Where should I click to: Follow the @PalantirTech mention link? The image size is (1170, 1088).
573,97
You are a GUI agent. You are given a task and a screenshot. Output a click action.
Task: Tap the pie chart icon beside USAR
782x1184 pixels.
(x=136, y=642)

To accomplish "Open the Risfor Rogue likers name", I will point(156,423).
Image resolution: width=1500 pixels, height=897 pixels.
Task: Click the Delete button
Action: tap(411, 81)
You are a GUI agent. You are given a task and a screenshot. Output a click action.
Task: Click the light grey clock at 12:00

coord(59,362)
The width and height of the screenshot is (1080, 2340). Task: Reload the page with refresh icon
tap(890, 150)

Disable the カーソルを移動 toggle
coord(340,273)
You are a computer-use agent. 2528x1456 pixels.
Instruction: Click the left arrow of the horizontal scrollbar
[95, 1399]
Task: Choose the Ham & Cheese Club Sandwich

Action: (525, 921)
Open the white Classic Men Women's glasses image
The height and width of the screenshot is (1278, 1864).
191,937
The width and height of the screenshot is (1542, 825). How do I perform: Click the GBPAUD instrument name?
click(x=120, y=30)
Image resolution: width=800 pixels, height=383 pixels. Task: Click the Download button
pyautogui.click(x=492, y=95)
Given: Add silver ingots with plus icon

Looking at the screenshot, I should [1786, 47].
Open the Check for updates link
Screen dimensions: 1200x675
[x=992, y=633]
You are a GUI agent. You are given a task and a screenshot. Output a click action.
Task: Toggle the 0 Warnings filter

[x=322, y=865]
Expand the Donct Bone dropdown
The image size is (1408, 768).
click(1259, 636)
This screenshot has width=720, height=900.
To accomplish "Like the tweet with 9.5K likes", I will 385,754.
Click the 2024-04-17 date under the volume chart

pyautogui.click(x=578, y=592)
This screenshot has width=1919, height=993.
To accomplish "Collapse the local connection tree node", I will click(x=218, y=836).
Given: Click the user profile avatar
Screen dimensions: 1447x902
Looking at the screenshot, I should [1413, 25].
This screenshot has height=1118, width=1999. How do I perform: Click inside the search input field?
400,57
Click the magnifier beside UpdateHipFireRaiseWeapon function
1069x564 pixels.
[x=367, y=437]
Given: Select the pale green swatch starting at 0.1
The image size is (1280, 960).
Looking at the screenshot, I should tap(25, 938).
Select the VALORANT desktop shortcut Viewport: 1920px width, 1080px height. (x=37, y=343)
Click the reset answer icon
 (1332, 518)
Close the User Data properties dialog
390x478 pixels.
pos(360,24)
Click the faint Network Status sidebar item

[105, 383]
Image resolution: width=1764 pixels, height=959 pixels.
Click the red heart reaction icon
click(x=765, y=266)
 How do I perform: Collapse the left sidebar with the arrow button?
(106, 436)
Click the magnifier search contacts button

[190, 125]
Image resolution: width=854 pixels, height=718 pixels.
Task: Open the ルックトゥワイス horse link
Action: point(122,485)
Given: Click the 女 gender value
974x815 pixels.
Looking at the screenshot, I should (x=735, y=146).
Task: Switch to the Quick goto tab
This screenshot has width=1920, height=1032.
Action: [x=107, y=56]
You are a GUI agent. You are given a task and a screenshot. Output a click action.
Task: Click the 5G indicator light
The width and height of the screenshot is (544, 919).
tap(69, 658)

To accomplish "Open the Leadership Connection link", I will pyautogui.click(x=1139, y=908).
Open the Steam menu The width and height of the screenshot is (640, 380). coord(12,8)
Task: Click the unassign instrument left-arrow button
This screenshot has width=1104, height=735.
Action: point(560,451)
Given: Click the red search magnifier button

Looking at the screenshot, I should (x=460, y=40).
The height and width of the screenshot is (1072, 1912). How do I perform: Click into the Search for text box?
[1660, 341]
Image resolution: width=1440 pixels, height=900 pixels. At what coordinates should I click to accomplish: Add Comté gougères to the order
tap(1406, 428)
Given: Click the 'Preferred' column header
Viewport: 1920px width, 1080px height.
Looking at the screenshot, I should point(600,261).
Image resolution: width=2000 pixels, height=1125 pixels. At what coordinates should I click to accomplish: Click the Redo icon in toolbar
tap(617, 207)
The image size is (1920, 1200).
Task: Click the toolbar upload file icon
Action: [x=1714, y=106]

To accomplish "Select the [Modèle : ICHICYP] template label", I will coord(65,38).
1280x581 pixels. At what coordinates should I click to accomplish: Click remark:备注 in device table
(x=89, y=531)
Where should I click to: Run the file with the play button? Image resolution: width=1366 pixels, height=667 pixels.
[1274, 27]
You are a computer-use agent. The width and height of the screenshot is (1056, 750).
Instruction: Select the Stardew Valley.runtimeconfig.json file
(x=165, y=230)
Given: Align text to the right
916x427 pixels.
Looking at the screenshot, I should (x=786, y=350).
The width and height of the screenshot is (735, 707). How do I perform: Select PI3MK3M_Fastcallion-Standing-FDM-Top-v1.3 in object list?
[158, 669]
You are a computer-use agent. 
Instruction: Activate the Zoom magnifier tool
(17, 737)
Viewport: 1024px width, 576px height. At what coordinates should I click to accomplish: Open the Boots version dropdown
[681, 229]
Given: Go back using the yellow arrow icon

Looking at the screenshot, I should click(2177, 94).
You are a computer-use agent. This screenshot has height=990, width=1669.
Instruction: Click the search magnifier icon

* [WHAT TO WORK ON]: Gather every line in the material above that contains the string "Collapse", treating uppercase and lowercase letters as different.

* [THE ANSWER]:
To accomplish "Collapse the local connection tree node", I will click(x=218, y=836).
 How do I perform: Collapse the left sidebar with the arrow button?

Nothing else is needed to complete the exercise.